Ma per tornare al genere, esiste uno scrittore di notevole bravura che si chiamaCromo Andrea Biscaro e che si dedica con vigore e coscienza a quello che si può definire eco-horror. E nel suo ultimo romanzo, Cromo (appunto), edito da La Ponga, ritiene di non inventarsi assolutamente nulla perché lo ambienta proprio a Cogoleto, nel cuore avvelenato della cittadina, dentro le rovine della Stoppani. Certo, gli sviluppi della fiction ossequiano il genere e i suoi luoghi, per così dire, comuni: la fabbrica è il mostro – il Male – che non vuole morire, lo scrittore-giornalista Antonio Brando è un Dylan Dog un po’ sfatto e con un pizzico di “sesto senso” a modo suo, di notte zombie e solidi fantasmi si aggirano (per lavorare!, eccelsa trovata…) tra le macerie dello stabilimento.

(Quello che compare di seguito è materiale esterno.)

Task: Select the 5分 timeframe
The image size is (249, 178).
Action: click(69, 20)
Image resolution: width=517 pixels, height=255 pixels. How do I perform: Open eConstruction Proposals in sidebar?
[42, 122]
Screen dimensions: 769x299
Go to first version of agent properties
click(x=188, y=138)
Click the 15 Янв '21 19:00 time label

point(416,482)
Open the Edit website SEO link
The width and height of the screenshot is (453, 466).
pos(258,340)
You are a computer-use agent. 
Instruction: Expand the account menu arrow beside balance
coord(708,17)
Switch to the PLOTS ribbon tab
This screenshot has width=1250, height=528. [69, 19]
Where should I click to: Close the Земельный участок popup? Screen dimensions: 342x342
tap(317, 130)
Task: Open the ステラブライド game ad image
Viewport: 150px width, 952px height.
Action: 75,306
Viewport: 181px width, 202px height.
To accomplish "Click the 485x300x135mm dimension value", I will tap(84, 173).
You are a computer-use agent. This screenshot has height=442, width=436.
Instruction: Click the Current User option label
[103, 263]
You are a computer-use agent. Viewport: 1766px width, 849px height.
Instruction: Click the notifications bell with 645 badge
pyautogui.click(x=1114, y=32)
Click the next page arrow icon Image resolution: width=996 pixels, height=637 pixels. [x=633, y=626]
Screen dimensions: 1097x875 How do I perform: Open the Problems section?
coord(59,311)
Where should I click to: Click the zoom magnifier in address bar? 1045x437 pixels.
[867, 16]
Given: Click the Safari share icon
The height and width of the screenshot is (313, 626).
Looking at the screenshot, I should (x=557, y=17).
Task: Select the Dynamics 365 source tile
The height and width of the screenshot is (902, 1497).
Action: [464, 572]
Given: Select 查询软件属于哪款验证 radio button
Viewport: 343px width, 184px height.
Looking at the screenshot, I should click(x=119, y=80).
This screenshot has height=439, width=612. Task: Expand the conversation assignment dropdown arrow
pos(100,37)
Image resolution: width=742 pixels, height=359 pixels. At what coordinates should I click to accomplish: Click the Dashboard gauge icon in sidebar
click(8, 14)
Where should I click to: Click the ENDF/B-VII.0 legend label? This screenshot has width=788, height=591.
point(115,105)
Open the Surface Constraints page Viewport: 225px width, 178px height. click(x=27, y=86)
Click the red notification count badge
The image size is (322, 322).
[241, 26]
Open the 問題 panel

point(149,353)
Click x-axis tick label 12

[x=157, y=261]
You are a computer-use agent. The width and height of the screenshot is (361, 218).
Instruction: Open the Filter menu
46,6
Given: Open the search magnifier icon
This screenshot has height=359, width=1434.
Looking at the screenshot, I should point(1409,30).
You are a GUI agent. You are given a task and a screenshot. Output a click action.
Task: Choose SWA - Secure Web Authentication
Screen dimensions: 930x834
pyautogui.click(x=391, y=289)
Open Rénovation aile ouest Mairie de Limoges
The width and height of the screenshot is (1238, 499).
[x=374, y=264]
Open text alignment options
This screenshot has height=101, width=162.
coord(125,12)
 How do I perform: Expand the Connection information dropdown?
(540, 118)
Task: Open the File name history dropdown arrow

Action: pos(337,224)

Però Biscaro indica con coraggiosa precisione una via che potrebbe divenire a breve tutta italiana: l’horror eco-ambientale o post-industriale, strada da seguire, persino da imitare, perché nella nostra nazione le mostruosità di ricaduta abbondano. E l’ambiente, da Alessandria a Cogoleto, uccide, non dimentichiamolo mai.

Biscaro mi aveva già colpito al cuore con il suo racconto Pezzi, ospitato nell’antologia Malombre curata da Nicola Lombardi, un asciutto e disperante apologo visto attraversi gli occhi di un “superstite” della bassa ferrarese che si trascina in un paesaggio polveroso, oscuro e deserto, location di una già avvenuta catastrofe in stile Bhopal che ha azzerato l’elemento umano laddove “il sempiterno mostro chimico” ha consumato una tragedia con migliaia di decessi nel convenzionale anno datato 2030; un quadro solo all’apparenza fantascientifico, ma invece reale ed estendibile al nostro presente nel quale continuano a proliferare, nel silenzio e nell’indifferenza, le mai risolte tragedie dei mancati smaltimenti (amianto, Terra dei Fuochi, Bagnoli, Spinetta, ILVA e la chiudiamo qui…).

Credo che i generi popolari (fantascienza, horror, thriller) debbano ormai farsi carico “morale” di denunciare senza filtri o paraventi, come fa Biscaro in Cromo, gli orrori ambientali, partoriti anche da un’orrida politica, che mietono vittime innocenti. Lo avevo già scritto, forse un po’ più timidamente, otto anni fa recensendo l’ottimo 32 di Michele Pastrello, un cortometraggio temerario e civilissimo che si serviva del thriller per protestare contro l’ennesima coltellata subita dall’italico territorio, nel caso in questione in Veneto: l’uso della fiction per parlare alla più vasta platea possibile dei mortali paradossi di una società industriale che prima distrugge e poi lascia a morire le vittime di tale distruzione (vedi Casale Monferrato).

Il rischio, oggi come allora, è che uno scrittore horror può facilmente essere scambiato per un pazzoide profeta che abbaia alla luna. Ma Biscaro non sbaglia: il suo cuore di tenebra si chiama Stoppani, ed è un mostro che uccide. È reale. E, pensa un po’, è horror.